- _TASK DIRECTIONS_: Everything from the line that contains "Click the globe icon for 小语种" through the final line of the records below should be quoted exactly, except the pictures.

- _MATERIAL PROVIDED_:
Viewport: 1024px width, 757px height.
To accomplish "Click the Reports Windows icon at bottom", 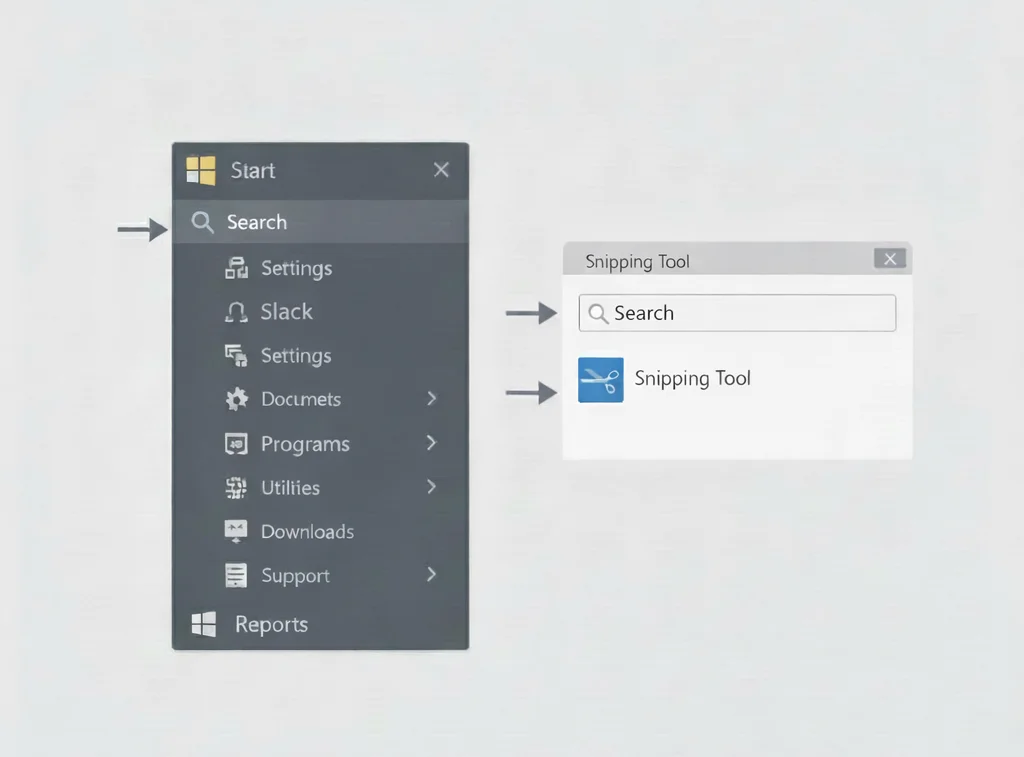I will [203, 624].
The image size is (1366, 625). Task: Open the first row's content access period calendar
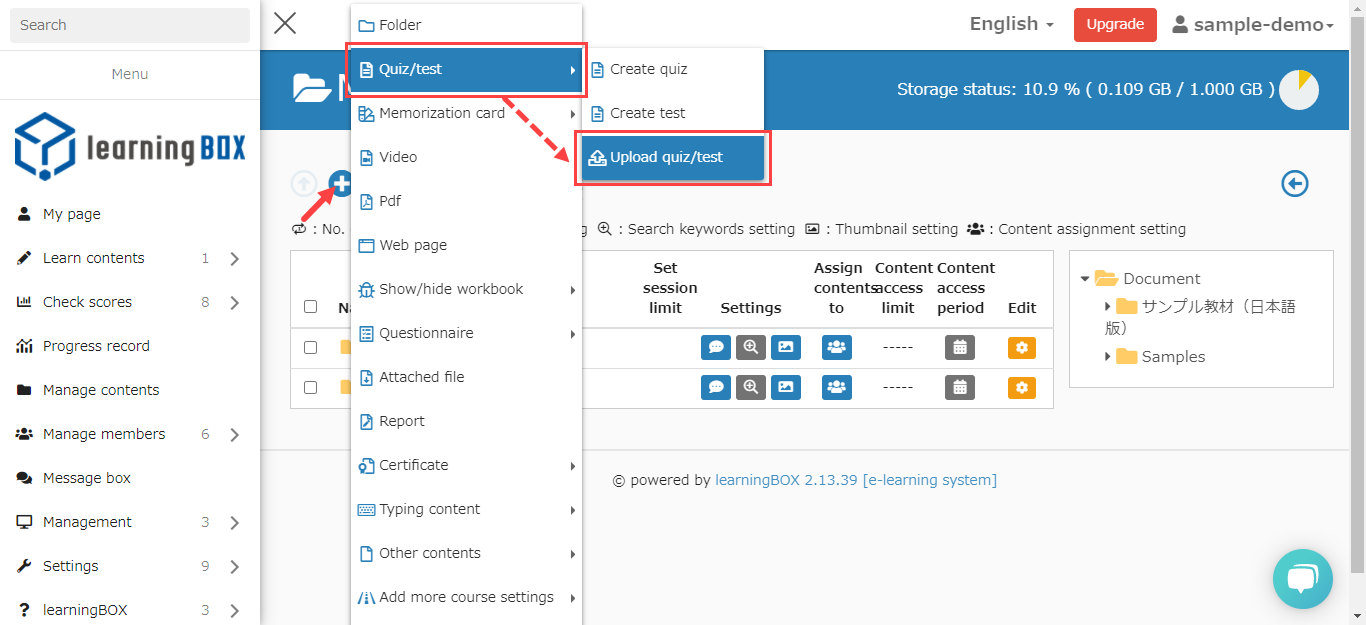click(959, 347)
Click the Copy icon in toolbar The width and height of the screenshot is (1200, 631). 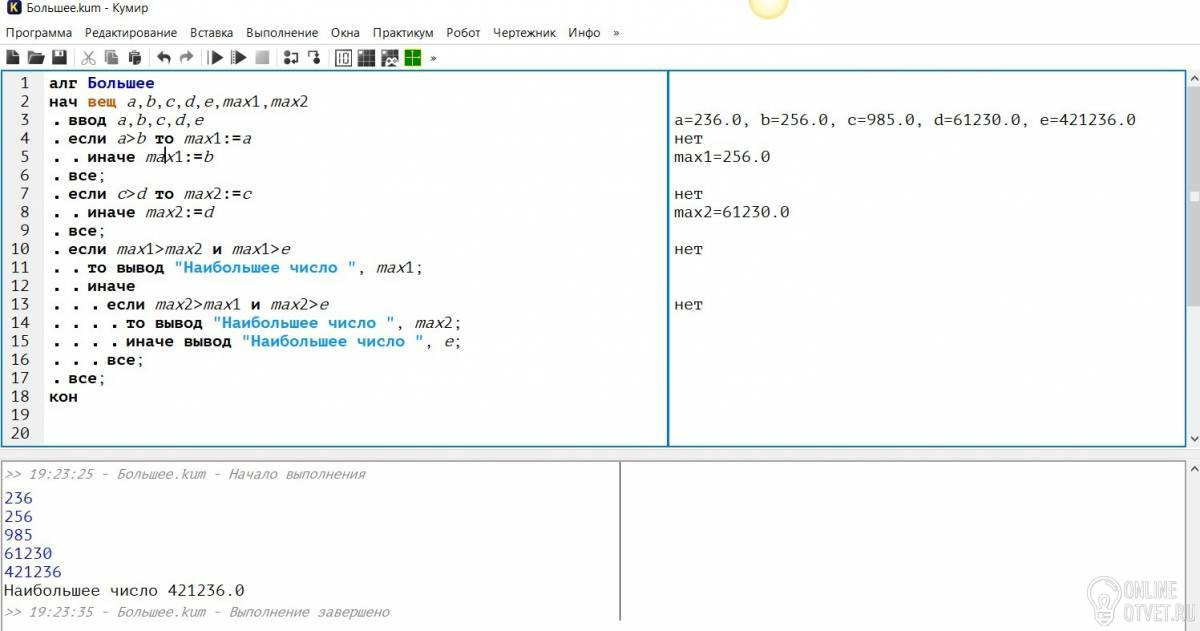coord(111,58)
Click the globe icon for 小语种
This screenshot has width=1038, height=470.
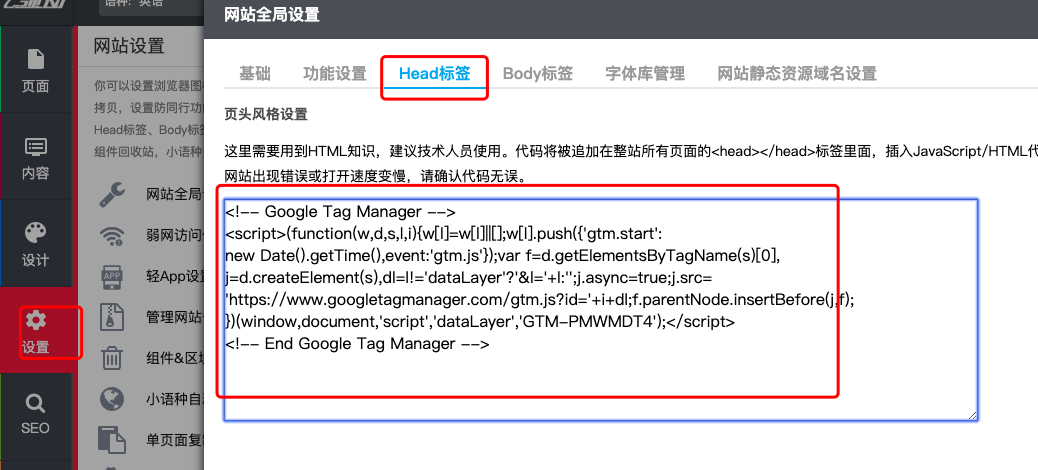point(113,399)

- _ANSWER BELOW_:
Click the globe icon for 小语种
This screenshot has width=1038, height=470.
point(113,399)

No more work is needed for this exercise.